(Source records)
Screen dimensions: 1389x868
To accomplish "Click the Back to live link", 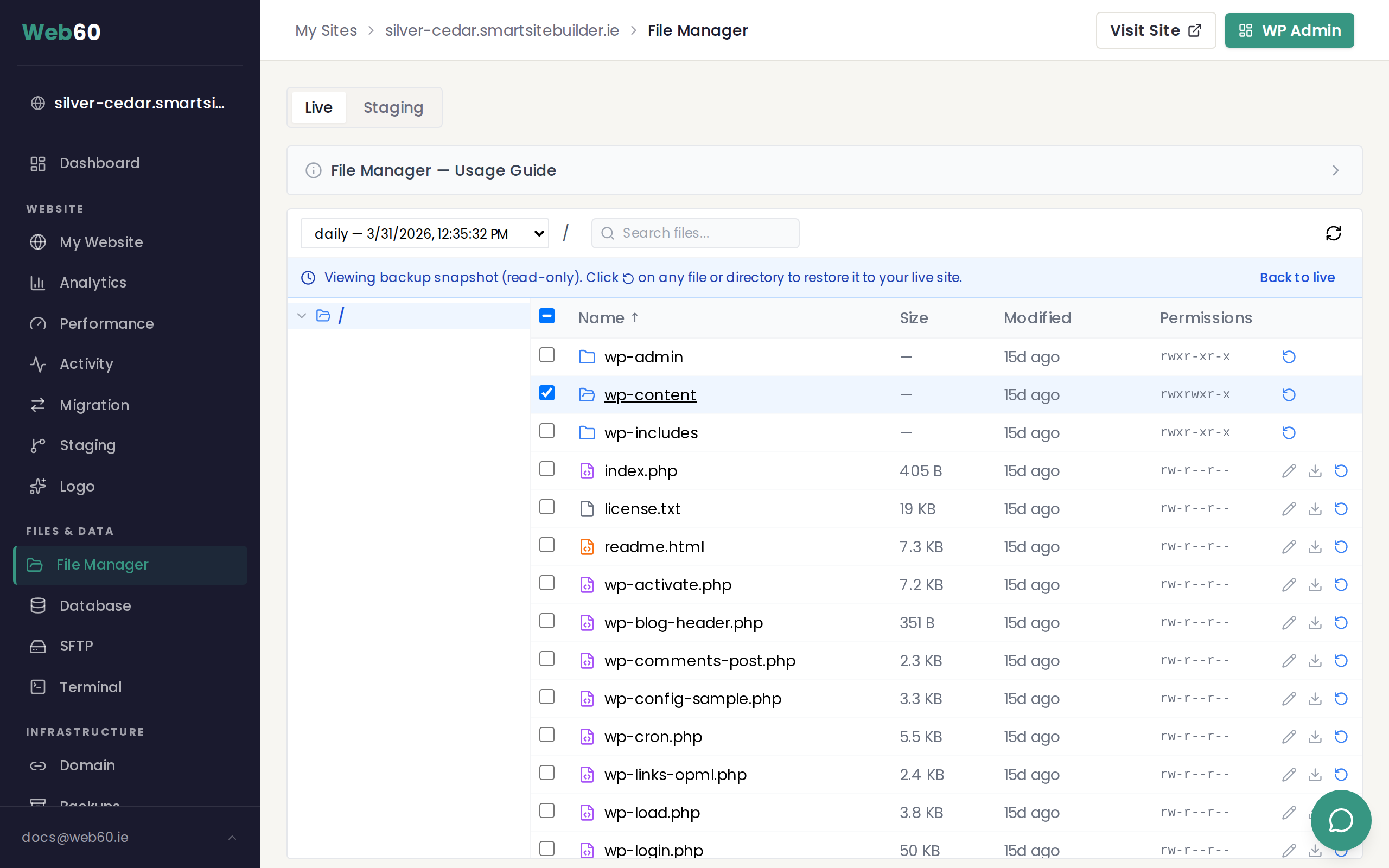I will [1297, 277].
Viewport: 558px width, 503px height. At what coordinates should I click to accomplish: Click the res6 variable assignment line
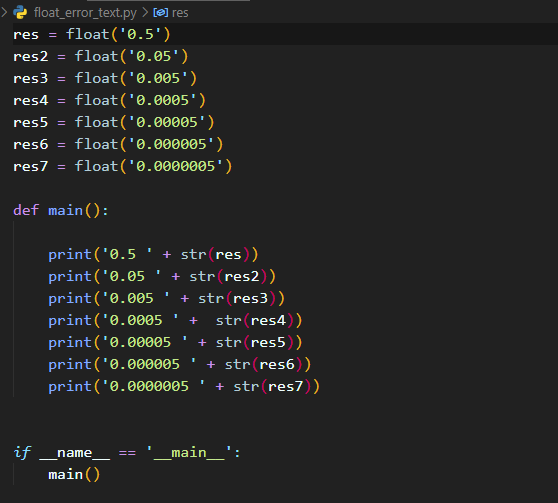pos(118,145)
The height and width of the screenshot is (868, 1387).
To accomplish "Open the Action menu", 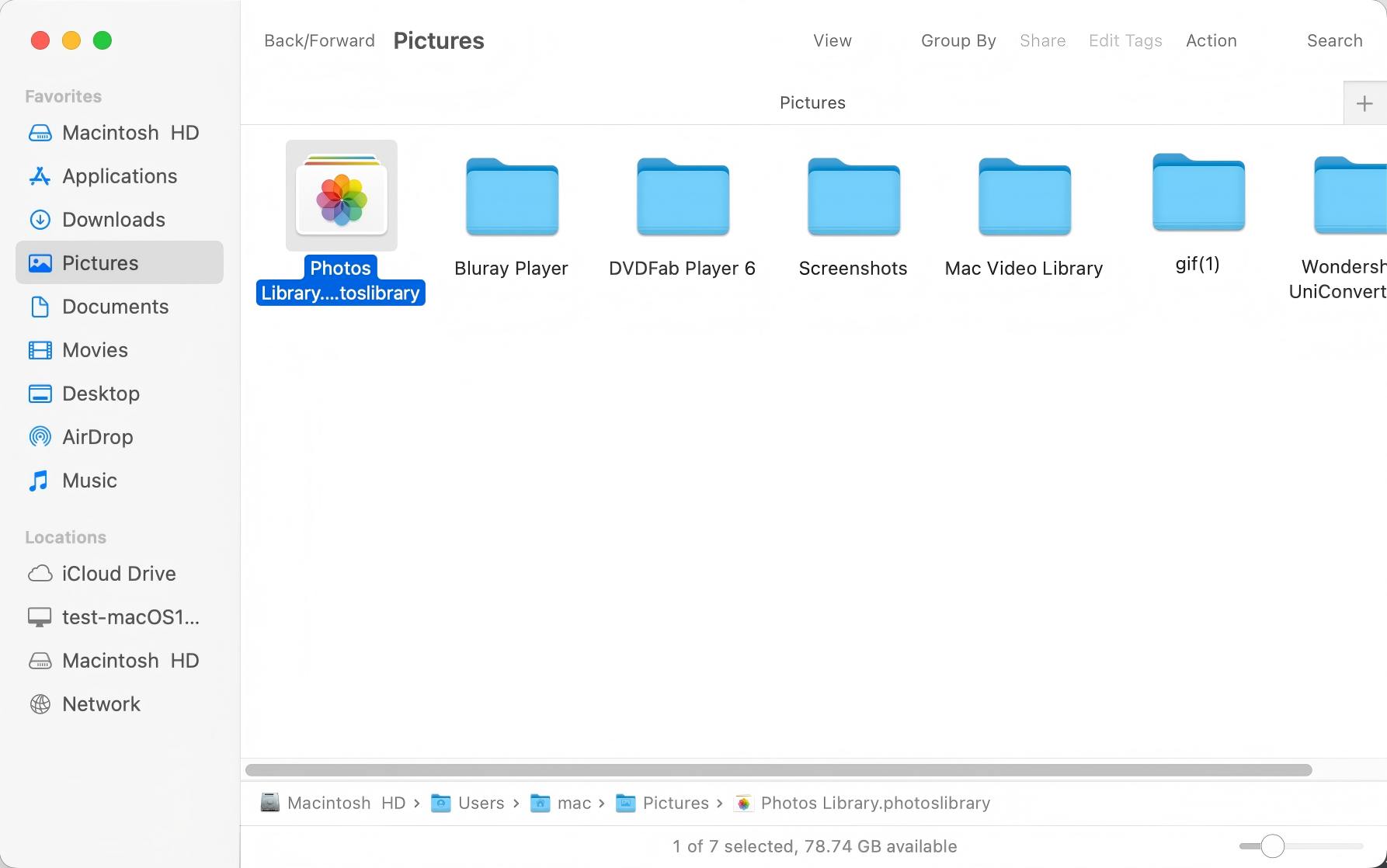I will click(x=1211, y=40).
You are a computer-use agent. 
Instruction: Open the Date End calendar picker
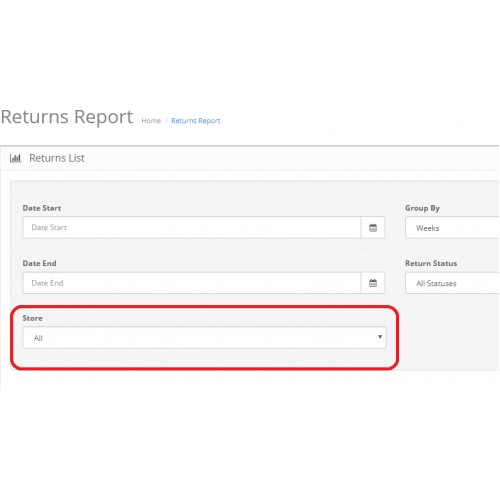[x=373, y=283]
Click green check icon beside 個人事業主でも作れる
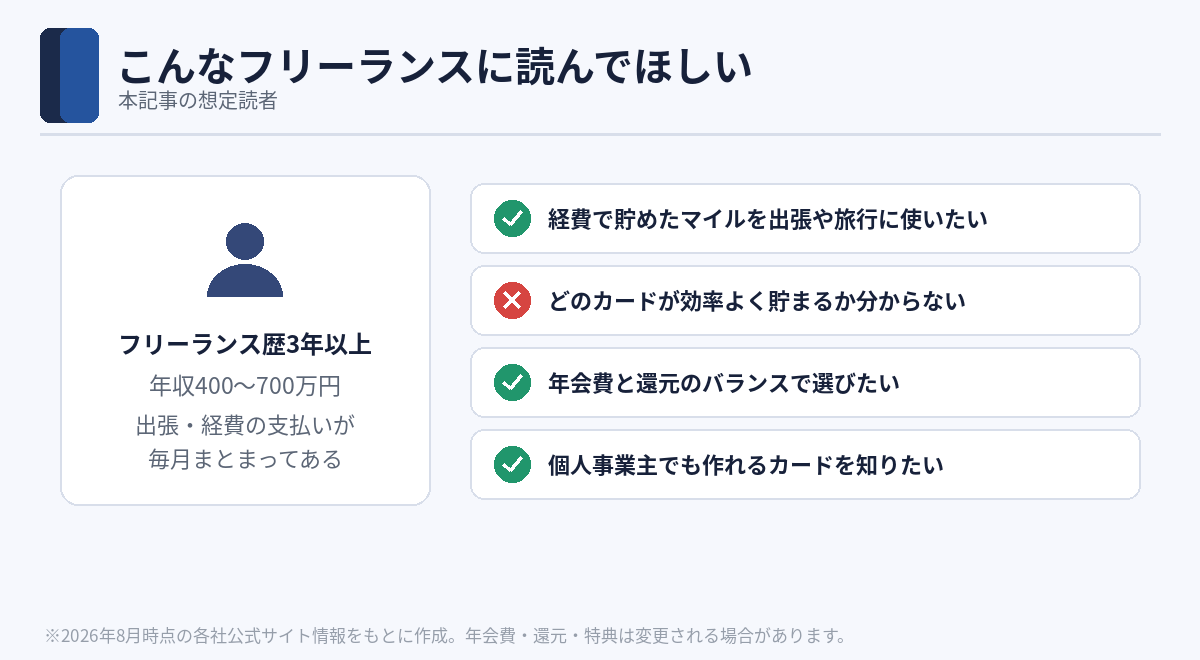The height and width of the screenshot is (660, 1200). click(x=512, y=464)
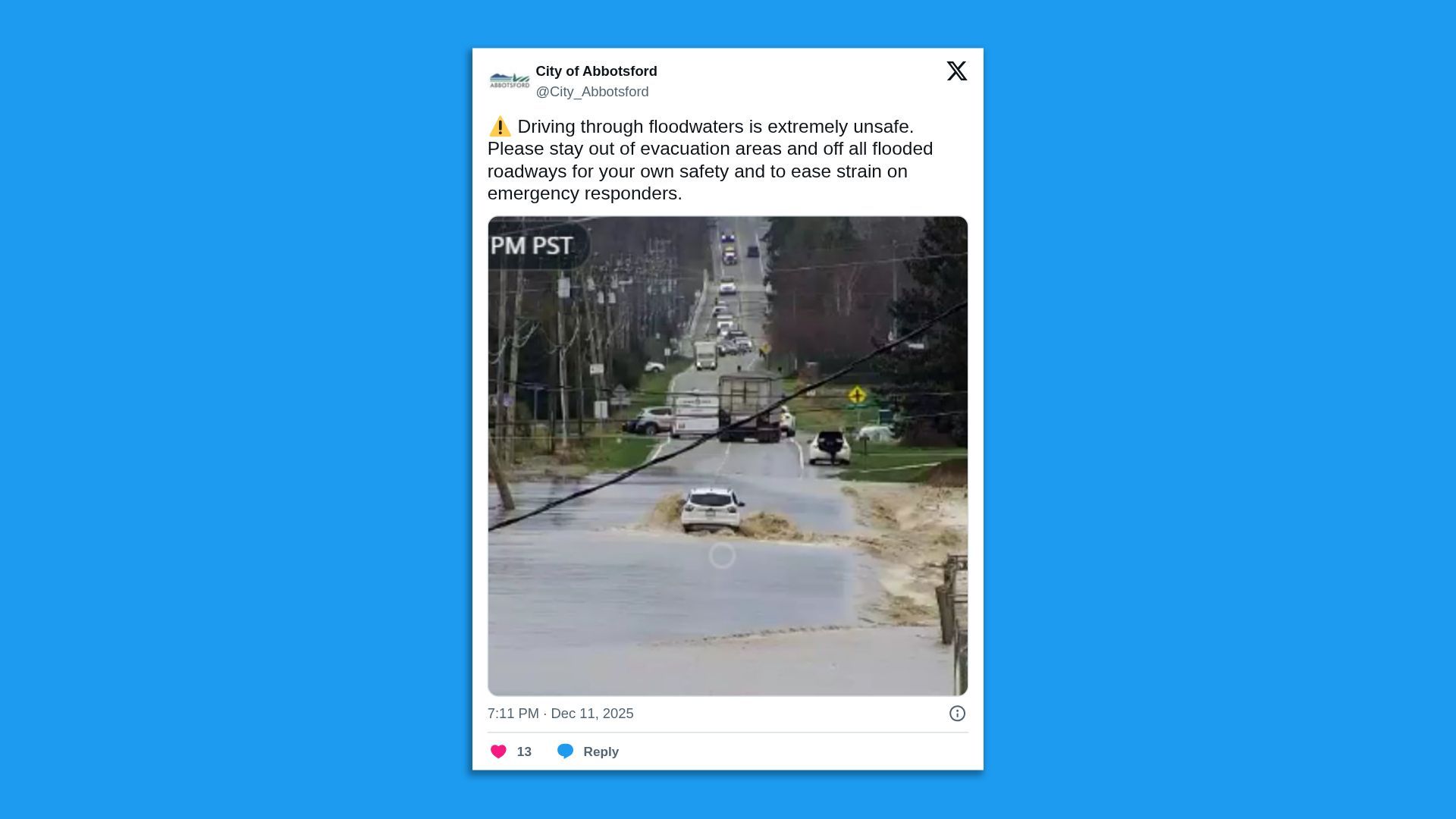Click the Reply text button

[x=601, y=752]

WHAT IS REQUIRED:
Copy out the lines of the records verbatim, beginning with the line that contains "You are a computer-use agent." and continuing through the end of the records. Leave the pictures out of your copy.

SOLVED EXERCISE:
You are a computer-use agent. 
Instruction: Open the Date End calendar picker
[x=373, y=283]
Click green check icon beside 個人事業主でも作れる
The height and width of the screenshot is (660, 1200). click(x=512, y=464)
Click the Reply text button

[x=601, y=752]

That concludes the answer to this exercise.